Я шагнул вперед. Это был мой район, и здесь я знал почти всех.
– А, это ты, Давид, – узнал меня один из парней. – Пошли ребята, нечего рот разевать.
– Так что такого сверхсложного ты мне хотела сказать, Мари, что я не сумею понять?
– Видишь ли, Давид, у тебя и у твоих друзей слишком жесткое, даже жестокое отношение к людям. Вы, может, и не виноваты, у вас воспитание такое, но это меня пугает. Я не хочу тебя видеть таким. Тебе нужно пойти в церковь, молиться и просить прощения.
– Ты что, шутишь? Крестить меня собралась, что ли? Кажется, бабушка тайком от отца меня окрестила, но в церковь я не хожу.
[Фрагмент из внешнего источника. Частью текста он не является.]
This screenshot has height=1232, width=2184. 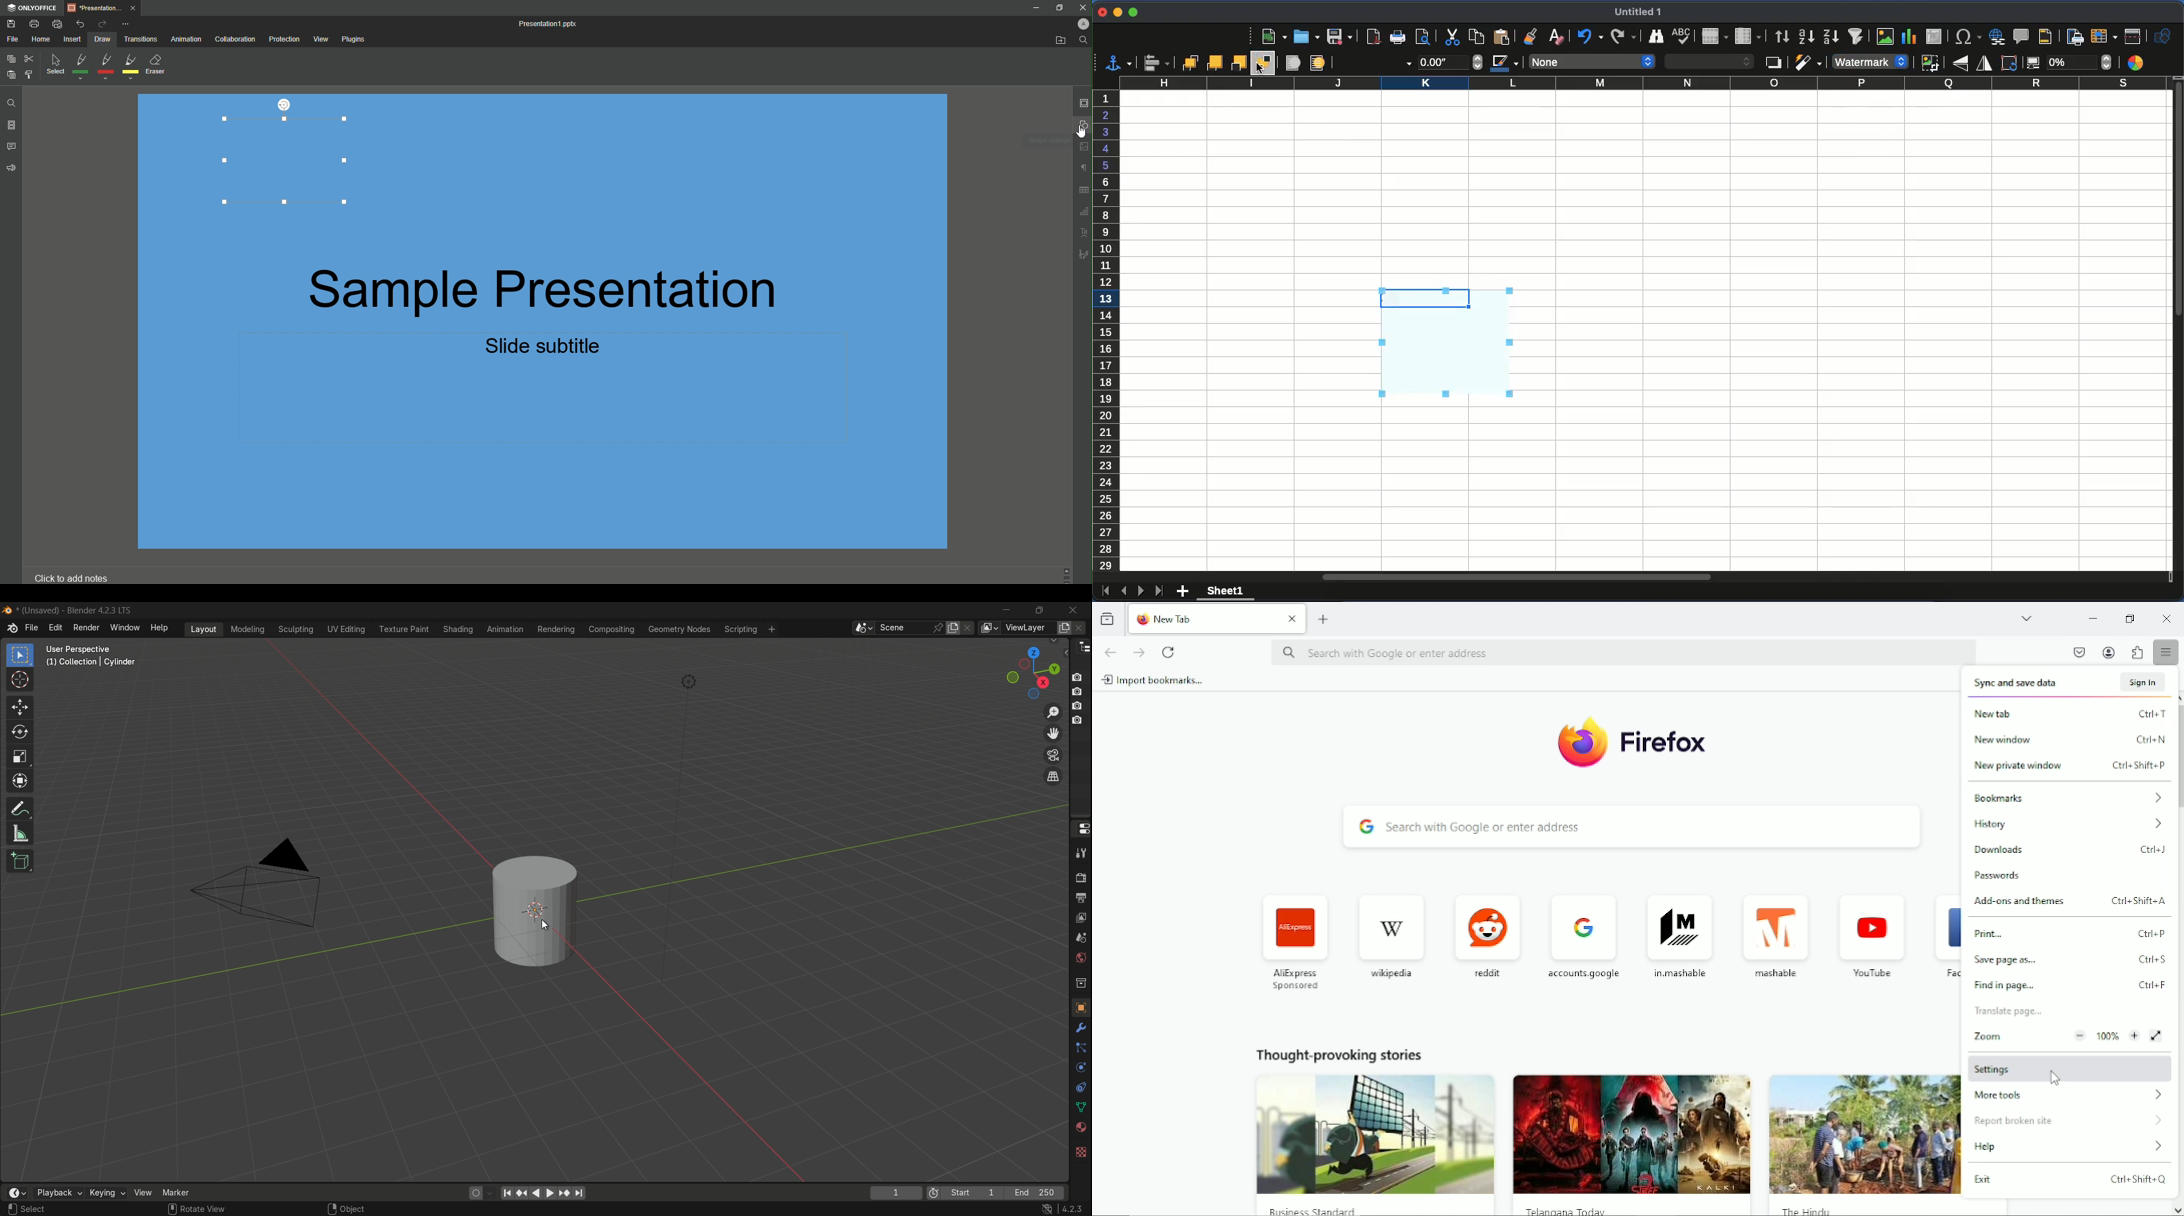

– Нет, я не шучу. Ладно, Жоко – мерзкий негодяй. Не успел выйти из тюрьмы, как начал терроризировать и меня, и всю улицу. Но это еще не повод так поступать с человеком! Ну, попугали бы его, наказали слегка, но выбивать ему глаз… Мне сказали, что этим глазом он больше не будет видеть. Он фактически стал инвалидом. А ты не думаешь, что он мог бы исправиться, жениться, иметь детей, жить нормальной жизнью? Как ему теперь жить? Сегодня вы могли этого наглого артиста обезоружить, просто отправить домой, но ты сломал ему нос, а твой товарищ чуть его не убил. И неизвестно еще, чем все закончится. Я давно заметила, что в этой стране люди не любят друг друга. Вы готовы ни за что лишить человека жизни, покалечить, унизить. Не дай Бог, ты попадешь в тюрьму или в такую же ситуацию. Ведь с тобой поступят подобным же образом! Ты не допускаешь такой возможности?
– Ну хорошо, а если я, Рафа, другие мои друзья пойдем в церковь, помолимся и попросим у Бога прощения, думаешь, все исправится? Да нас просто примут за сумасшедших. И если я окажусь одновременно неправым и слабым, меня накажут, возможно, хлеще, чем мы Жоко. Если я слаб, я уязвим, Бог и закон тогда не на моей стороне. Здесь любят сильных, а удел слабых – молиться и жаловаться на несправедливую судьбу. В этой стране так было и так будет еще долго. Быть правым, безусловно, хорошо, но этого недостаточно. Надо быть и правым, и сильным, вот тогда, возможно, ты будешь защищен. В случае с Жоко или с артистом мы поступили с ними, как с преступниками, и не сказать, чтобы очень жестоко. Ладно, артиста оставим, он сам напросился. Может, ему даже повезло. Да-да, повезло, не удивляйся! Если бы он успел выстрелить, мог бы меня убить. Тогда он на долгие годы сел бы в тюрьму. Но артист, так или иначе, нормальный член общества. Жоко – совсем другое дело. Кому он нужен? Есть он или нет, кого это волнует? Он же сорняк, человеческий отброс! Поверь, он еще многим попортит кровь и принесет страдания, пока в конце концов не подохнет или в тюрьме, как его папаша, или где-нибудь под забором, или его не убьет такой же подонок.